After Anthropic’s Newest Models Were Banned Abroad, Europe and Canada Rush to Build Their Own AI

Anthropic’s Fable 5 and Mythos 5 shutdown, the first US export control on an LLM, has Carney and EU lawmakers pushing to reduce reliance on American AI.

By Samantha Reed Edited by Maria Konash Published:
After Anthropic’s Newest Models Were Banned Abroad, Europe and Canada Rush to Build Their Own AI
Washington's ban on Anthropic's top models ignites a Western scramble for sovereign AI. Image: Jaime Dantas/ Unsplash

A US export ban on Anthropic’s most advanced AI models has sharpened calls across Western countries to build homegrown systems and cut reliance on American technology, Bloomberg reported. On June 13, the US Commerce Department ordered Anthropic to block foreign nationals from accessing Fable 5 and Mythos 5. Within hours, the company disabled both models worldwide for all users, including Americans. It is the first US export control directive aimed at access to a large language model. The directive reaches close allies in the United Kingdom, Canada, Australia and New Zealand, and even covers Anthropic’s own foreign employees.

The government tied its decision to national security. Officials cited a technique to bypass Fable 5’s safeguards that could unlock the cybersecurity capabilities of Mythos, the underlying model. Anthropic disagreed publicly, describing the flaw as a narrow jailbreak limited to one case rather than a universal one, and arguing that similar capabilities could be drawn from other public models, including OpenAI’s GPT-5.5, which face no comparable controls. The company called recalling a model used by hundreds of millions an overreaction. The practical hit was small, since Fable 5 had launched only days earlier and Mythos 5 was limited to select partners, but the signal was large.
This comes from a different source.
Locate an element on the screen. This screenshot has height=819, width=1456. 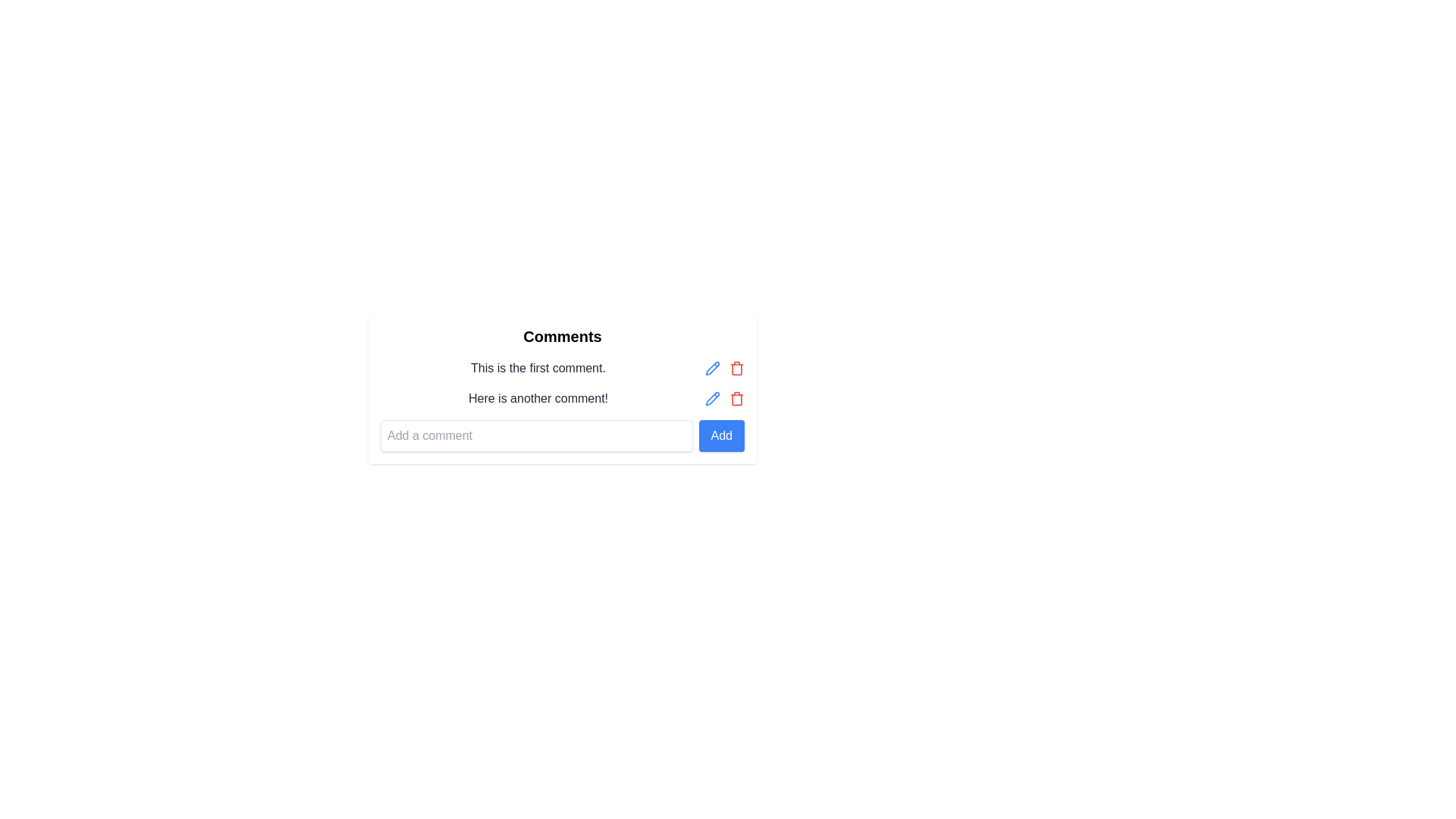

Canadian Prime Minister Mark Carney seized on the episode during a visit to Ireland, framing it as a warning about systemic risk and comparing concentrated AI dependence to the bank linkages behind the 2008 financial crisis. He said no one had done anything wrong, but that “we will have done something wrong if we just accept this” without diversifying. Carney added that Canada-US cooperation on AI remains effective and that both sides had flagged risks in Anthropic’s latest models. European figures went further. French politician Jordan Bardella called AI a matter of national sovereignty, while members of the European Parliament Aura Salla and Eva Maydell urged the bloc to stop building on access a foreign government could cut at any time.

The Fallout

The shutdown has accelerated sovereign AI efforts already underway. India has proposed a $5 billion national AI fund, and a British group led by the startup Cosine is rallying companies including BT, HSBC and BAE to build a domestic frontier model. The timing is pointed. The episode lands days before the G7 summit on June 15 to 17, where AI governance tops the agenda and where Anthropic CEO Dario Amodei and OpenAI’s Sam Altman are expected to attend. Carney cautioned that no immediate decisions are likely.

The Deeper Worry

Not everyone framed the ban as government overreach. Some critics argued Anthropic invited the outcome by marketing its models as uniquely dangerous. Cybersecurity researcher Peter Girnus said the company set itself up, writing that “they wrote the legal predicate themselves and called it a brand.” Anthropic has previously challenged Trump administration limits on its technology in court. The broader concern now extends beyond one company. Governments and businesses that depend on a handful of US-based models face the prospect that access could vanish through an export order, an acquisition or a policy shift, which is the core of the sovereignty argument gaining traction this week.